Records from a data collection
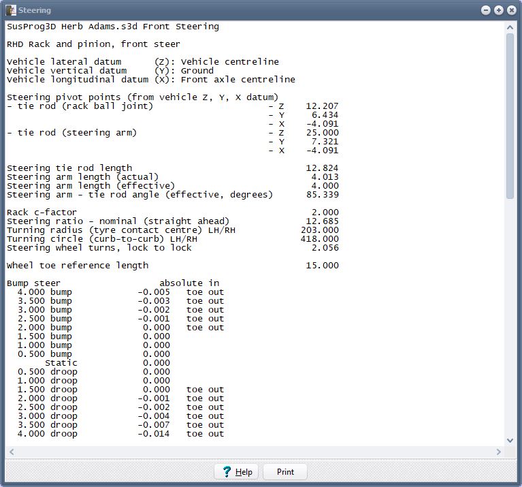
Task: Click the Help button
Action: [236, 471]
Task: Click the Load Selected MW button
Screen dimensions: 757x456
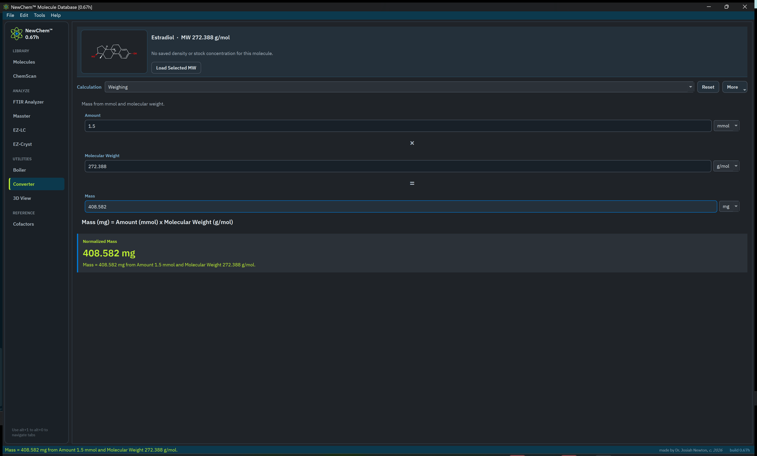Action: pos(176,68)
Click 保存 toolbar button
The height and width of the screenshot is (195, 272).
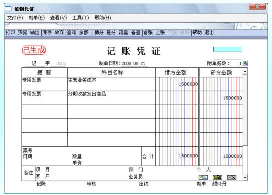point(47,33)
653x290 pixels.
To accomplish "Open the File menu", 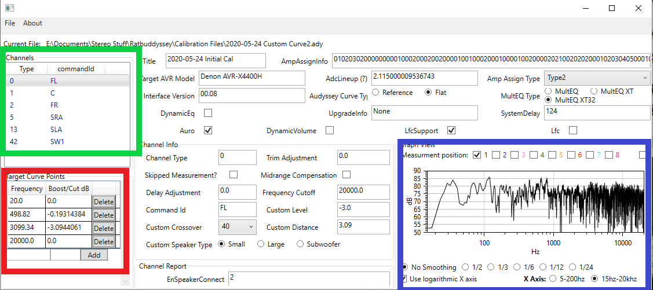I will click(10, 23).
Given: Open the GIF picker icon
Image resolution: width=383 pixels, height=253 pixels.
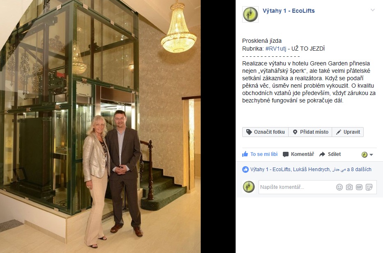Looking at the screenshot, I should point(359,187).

TASK STATEMENT: Where the line containing "Given: Open the GIF picker icon" appears in the records above, begin copying and continue exactly through the last line, with nothing else; omit every picture.

TASK ANSWER:
Given: Open the GIF picker icon
Image resolution: width=383 pixels, height=253 pixels.
Looking at the screenshot, I should point(359,187).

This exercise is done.